## 抜粋文
————

2011年度 卒業論文・修士論文 研究テーマ

 

2011年度には、以下のような研究テーマで卒業論文、修士論文の作成をおこないました。

研究テーマ(1)【簡易ドライビングシミュレータを用いた左折事故防止対策に関する影響分析】

 交通安全対策の効果や道路案内標識の有効性を検討する道具として、ドライバーの運転行動を分析するためのドライビングシミュレータ(DS)が開発されています。本研究では、市販のゲーム用機器を用いた簡易DSを用いて、信号交差点における左折時の横断者巻込み事故の防止対策に関する影響分析をおこないました。具体的には、路面標示や隅切り形状の異なる仮想交差点を通行する車両の走行軌跡や走行速度を比較し、路面標示や交差点のコンパクト化による被験者の運転行動への影響を分析し、交通安全対策としての効果の検討をおこないました。また、これらの交通安全対策の検討に対する簡易DSの適用性についても検討をおこないました。

研究テーマ(2)【幹線道路横断時における自転車利用者の経路選択行動の分析】

 近年の自転車通行環境の整備においては、車道上に自転車専用通行帯を設置するケースも多く見受けられます。また、自転車道への一方通行規制の導入など、自転車の左側通行を促進する施策もおこなわれています。しかしながら、これらの施策を導入した場合に自転車が左側通行を遵守するためには、車道横断や迂回が発生することになり、適切な横断条件が確保されなければ導入が困難であると考えられます。本研究では、道路条件、交通条件に適した自転車通行環境の整備方法を検討するため、自転車にとって横断が可能な自動車交通量の限界値を見極めることを目的として、仮想的な幹線道路の横断状況を想定したアンケート調査にもとづき、非集計行動モデルを構築することによって自転車利用者の経路選択行動の分析をおこないました。

————

## 課題一覧
• a. 研究テーマに関する抜粋文のうち、「2011年度には、以下のよう」で始まり「いても検討をおこないました。」で終わる部分を一字一句違えずに書き写してください。
• b. 記録のうち、「Close the BionTech article tab」を含む行から「Action: pos(455,359)」を含む行までを、「heading」を「title」に置き換え、ほかは変えずに示してください。
抜粋文と記録は、それぞれ別の出典に由来します。

————

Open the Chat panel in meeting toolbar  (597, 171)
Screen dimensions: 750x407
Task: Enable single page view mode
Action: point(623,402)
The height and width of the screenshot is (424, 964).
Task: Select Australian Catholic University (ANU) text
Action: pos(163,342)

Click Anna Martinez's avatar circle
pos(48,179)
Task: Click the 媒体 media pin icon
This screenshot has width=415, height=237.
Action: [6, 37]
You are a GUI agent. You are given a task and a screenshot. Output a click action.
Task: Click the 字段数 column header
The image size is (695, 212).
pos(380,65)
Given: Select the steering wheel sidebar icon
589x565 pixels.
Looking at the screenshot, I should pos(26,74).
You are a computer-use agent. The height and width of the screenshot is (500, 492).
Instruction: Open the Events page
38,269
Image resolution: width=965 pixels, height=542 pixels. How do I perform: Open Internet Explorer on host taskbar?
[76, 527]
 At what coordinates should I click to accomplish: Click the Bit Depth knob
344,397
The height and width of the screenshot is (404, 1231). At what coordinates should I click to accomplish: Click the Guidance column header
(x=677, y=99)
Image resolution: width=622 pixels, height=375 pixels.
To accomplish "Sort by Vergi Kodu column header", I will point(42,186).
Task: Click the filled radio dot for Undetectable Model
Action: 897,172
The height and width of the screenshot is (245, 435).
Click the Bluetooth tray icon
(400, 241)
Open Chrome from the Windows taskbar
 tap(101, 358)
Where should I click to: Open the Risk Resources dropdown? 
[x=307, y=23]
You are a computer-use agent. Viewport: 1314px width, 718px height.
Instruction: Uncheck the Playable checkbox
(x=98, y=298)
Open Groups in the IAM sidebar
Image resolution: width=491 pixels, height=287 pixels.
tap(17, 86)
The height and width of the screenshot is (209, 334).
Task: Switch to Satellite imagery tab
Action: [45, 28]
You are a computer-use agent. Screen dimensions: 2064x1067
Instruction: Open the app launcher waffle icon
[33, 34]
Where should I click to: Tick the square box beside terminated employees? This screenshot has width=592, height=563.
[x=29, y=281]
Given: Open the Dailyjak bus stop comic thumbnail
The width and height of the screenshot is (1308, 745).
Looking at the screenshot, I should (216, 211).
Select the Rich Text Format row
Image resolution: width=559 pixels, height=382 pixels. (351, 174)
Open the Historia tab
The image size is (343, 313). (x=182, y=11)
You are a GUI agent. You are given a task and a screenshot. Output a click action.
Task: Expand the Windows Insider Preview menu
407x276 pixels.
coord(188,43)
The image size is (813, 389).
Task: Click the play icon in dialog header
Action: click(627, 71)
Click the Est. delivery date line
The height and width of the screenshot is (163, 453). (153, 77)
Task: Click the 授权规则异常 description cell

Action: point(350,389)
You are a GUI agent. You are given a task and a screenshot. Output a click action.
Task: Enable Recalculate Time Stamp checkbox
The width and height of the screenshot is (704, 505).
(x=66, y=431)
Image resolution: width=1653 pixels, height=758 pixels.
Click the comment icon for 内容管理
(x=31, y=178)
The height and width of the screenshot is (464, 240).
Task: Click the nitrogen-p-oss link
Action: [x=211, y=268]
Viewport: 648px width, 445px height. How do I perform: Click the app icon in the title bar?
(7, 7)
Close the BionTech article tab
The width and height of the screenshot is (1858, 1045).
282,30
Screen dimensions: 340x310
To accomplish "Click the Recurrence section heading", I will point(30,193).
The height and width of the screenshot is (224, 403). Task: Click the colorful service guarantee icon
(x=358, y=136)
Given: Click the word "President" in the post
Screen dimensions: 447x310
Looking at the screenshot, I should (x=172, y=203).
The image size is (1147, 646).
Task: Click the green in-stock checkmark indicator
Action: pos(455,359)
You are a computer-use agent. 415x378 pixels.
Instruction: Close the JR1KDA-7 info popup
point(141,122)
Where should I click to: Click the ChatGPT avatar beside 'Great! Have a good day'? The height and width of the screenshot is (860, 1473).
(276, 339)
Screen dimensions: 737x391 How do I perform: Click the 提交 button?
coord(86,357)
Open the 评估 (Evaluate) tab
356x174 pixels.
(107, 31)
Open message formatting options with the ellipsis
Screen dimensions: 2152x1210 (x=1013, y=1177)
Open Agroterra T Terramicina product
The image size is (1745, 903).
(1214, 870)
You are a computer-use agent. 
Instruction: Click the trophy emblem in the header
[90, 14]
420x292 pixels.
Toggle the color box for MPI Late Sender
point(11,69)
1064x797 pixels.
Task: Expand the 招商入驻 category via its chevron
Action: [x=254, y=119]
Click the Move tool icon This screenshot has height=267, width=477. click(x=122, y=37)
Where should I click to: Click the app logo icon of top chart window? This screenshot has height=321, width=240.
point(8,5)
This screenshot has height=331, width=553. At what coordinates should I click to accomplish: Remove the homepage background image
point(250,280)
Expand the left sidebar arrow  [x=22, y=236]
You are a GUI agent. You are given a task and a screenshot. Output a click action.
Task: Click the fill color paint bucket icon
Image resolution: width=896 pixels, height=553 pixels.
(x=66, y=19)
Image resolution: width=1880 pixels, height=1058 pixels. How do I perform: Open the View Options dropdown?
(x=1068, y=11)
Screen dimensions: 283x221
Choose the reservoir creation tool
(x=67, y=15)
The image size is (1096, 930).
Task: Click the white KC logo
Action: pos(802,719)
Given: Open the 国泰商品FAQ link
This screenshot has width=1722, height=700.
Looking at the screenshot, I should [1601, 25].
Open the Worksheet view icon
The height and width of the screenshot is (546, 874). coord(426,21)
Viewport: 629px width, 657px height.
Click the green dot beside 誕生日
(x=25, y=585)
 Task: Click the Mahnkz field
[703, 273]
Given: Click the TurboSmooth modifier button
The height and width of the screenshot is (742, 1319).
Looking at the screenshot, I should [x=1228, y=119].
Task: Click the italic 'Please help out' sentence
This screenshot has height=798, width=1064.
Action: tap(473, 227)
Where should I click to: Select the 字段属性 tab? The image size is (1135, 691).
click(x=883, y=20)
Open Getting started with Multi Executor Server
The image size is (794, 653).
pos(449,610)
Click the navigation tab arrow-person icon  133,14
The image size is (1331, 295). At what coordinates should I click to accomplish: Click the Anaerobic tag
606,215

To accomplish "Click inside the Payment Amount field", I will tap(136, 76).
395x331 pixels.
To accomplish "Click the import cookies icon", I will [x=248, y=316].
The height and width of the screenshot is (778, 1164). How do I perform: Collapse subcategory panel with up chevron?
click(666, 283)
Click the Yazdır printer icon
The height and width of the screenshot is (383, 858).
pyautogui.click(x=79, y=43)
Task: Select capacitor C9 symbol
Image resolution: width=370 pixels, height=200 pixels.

————

## 解答
• a.
2011年度には、以下のような研究テーマで卒業論文、修士論文の作成をおこないました。

研究テーマ(1)【簡易ドライビングシミュレータを用いた左折事故防止対策に関する影響分析】

 交通安全対策の効果や道路案内標識の有効性を検討する道具として、ドライバーの運転行動を分析するためのドライビングシミュレータ(DS)が開発されています。本研究では、市販のゲーム用機器を用いた簡易DSを用いて、信号交差点における左折時の横断者巻込み事故の防止対策に関する影響分析をおこないました。具体的には、路面標示や隅切り形状の異なる仮想交差点を通行する車両の走行軌跡や走行速度を比較し、路面標示や交差点のコンパクト化による被験者の運転行動への影響を分析し、交通安全対策としての効果の検討をおこないました。また、これらの交通安全対策の検討に対する簡易DSの適用性についても検討をおこないました。

• b.
Close the BionTech article tab
The width and height of the screenshot is (1858, 1045).
282,30
Screen dimensions: 340x310
To accomplish "Click the Recurrence section title", I will point(30,193).
The height and width of the screenshot is (224, 403). Task: Click the colorful service guarantee icon
(x=358, y=136)
Given: Click the word "President" in the post
Screen dimensions: 447x310
Looking at the screenshot, I should (x=172, y=203).
The image size is (1147, 646).
Task: Click the green in-stock checkmark indicator
Action: pos(455,359)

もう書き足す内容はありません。